The Trump phenomenon is continuing to maintain its hold on first place in the GOP field while confounding party wise-men because Trump has not been brought low by a series of remarks that would have doomed lesser foes. The New York billionaire regularly adds to his laundry list of taunts and insults that was initiated in June when he went to Trump Tower to launch his campaign. Republicans find themselves facing other outsiders like Ben Carson and Ted Cruz, and all three are outpacing insider favorites like Jeb Bush. The commentariat has been left scratching their heads trying to explain the durability of someone Charles Krauthammer once dismissed as a “rodeo clown.” Republicans were supposed to have left behind candidates like Trump and Cruz — Democrats have — but their appeal is no summer fling; it is a confrontation that has been building for years. The voters backing Republican outsiders are among those who gave the party its House majority in 2010. They sent Cruz and Marco Rubio to the Senate and expected to see action on several fronts, like the Affordable Care Act. A Democrat Senate continued to stand in the way while the cause took shape as a signature issue among base voters. The 2012 race came and went, Mitt Romney fumbled his way through the debates, President Obama returned to office and the status quo prevailed. The 2013 shutdown set the stage Trump is standing on and the frustration left in its wake created the vacuum he is filling.

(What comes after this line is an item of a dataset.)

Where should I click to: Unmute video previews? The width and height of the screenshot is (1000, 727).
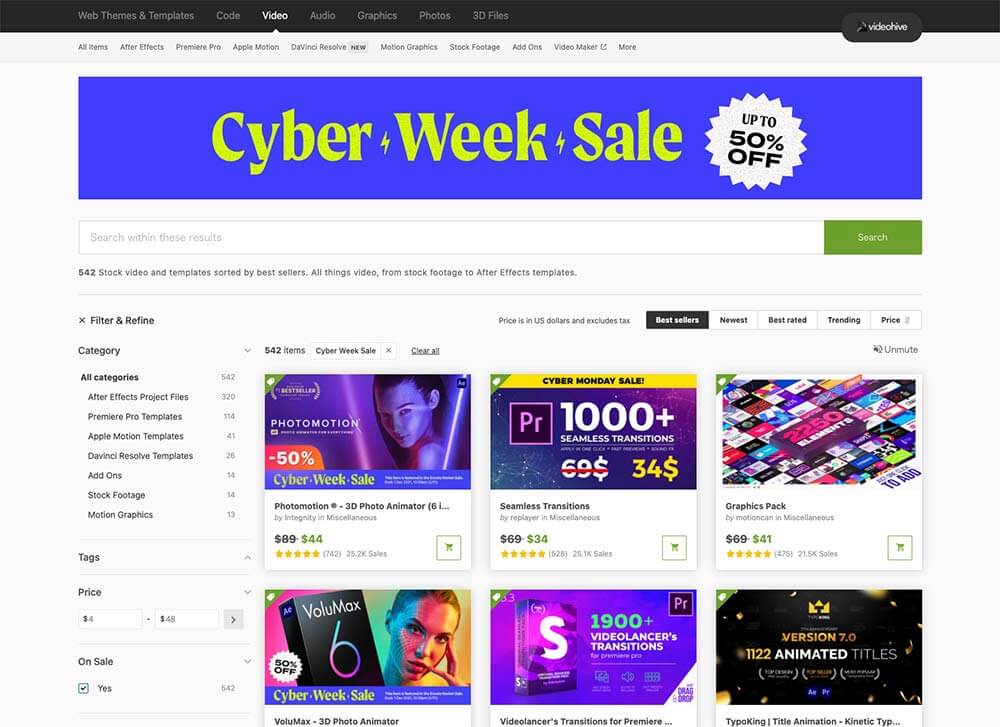point(895,349)
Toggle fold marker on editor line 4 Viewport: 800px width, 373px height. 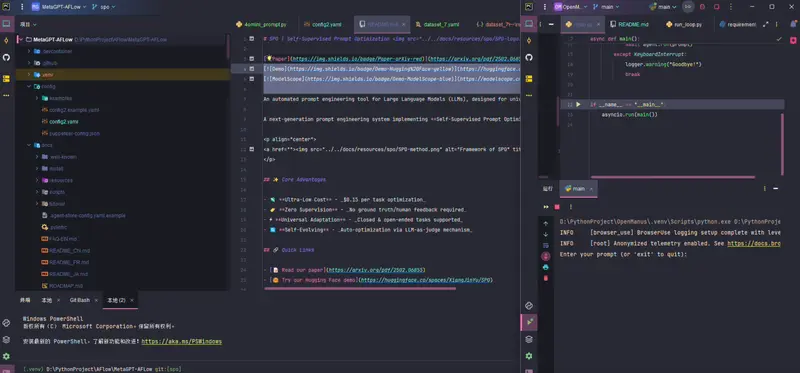pos(252,68)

At the time the president spoke of attempts to “extract a ransom,” Democrat minority leader Nancy Pelosi branded opponents “legislative arsonists,” and Senate chief Harry Reid called it an attempt to “appease…tea party anarchists.” The showdown exposed a divide among Republicans between those willing to “stand our ground” as Cruz put it, and party elders like John McCain, who had previously described Cruz as a “wacko bird.” The combination of over-heated rhetoric from Democrats and a mix of passivity and piling on among Republicans helped send Eric Cantor home and remained present through the 2014 campaign. The party’s minority status continued to be an issue; as was Harry Reid’s ability to effectively kill any legislation the House passed by refusing to bring it to the Senate floor, which made a Senate majority a key goal. Then President Obama stepped in. When he put forward his executive order on immigration the GOP house was divided again, this time between supporters of the gang-of-eight reform bill and opponents. The budget agreement struck by Patty Murray and Paul Ryan, Republican support for the president’s trade bill, and the budget deal agreed to by former Speaker John Boehner only reinforce the idea among the GOP base that party leaders cannot be trusted. Jeb Bush’s remarks about being willing to “lose the primary to win the general” confirm that mistrust, hence the former Florida governor’s standing in the polls.

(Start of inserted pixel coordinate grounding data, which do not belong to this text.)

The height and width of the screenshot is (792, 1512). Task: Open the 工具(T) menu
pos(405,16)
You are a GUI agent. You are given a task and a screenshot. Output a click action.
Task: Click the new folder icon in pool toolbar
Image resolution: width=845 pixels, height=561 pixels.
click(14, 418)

The voters Trump is winning over look at Jeb Bush and see his experience in government as a weakness; Trump’s bluster and lack of experience is his strength. It’s how he’s managed to maintain, even build on, his lead through the uproar over a series of remarks about Muslims and terrorism. It doesn’t matter if there were “thousands” of Muslims in New Jersey celebrating the downing of the World Trade Center, it only matters that the media is saying there were not. Trump is defined by his adversaries in a way that draws his supporters closer, so every attempt to bring him down builds him up in a way that defies conventional wisdom. The game begins again with each new outlandish remark that sends reporters in search of answers from Trump and responses from his rivals, which makes it easy to dismiss the concerns sustaining his campaign. The attack in San Bernardino has focused his support because it made the threat local. President Obama’s monotone response and his attempt to change the subject to gun control is feeding a perception that he is at best disinterested in the issue. The president was more animated when discussing opposition to refugee resettlement, more vocal over a potential anti-Muslim backlash to San Bernardino. It would be easy to dismiss Trump’s proposals to close down part of “our” internet and “take out” terrorist’s families, but they echo voter’s fears and are helping him bypass overconfident beltway regulars on both sides of the aisle.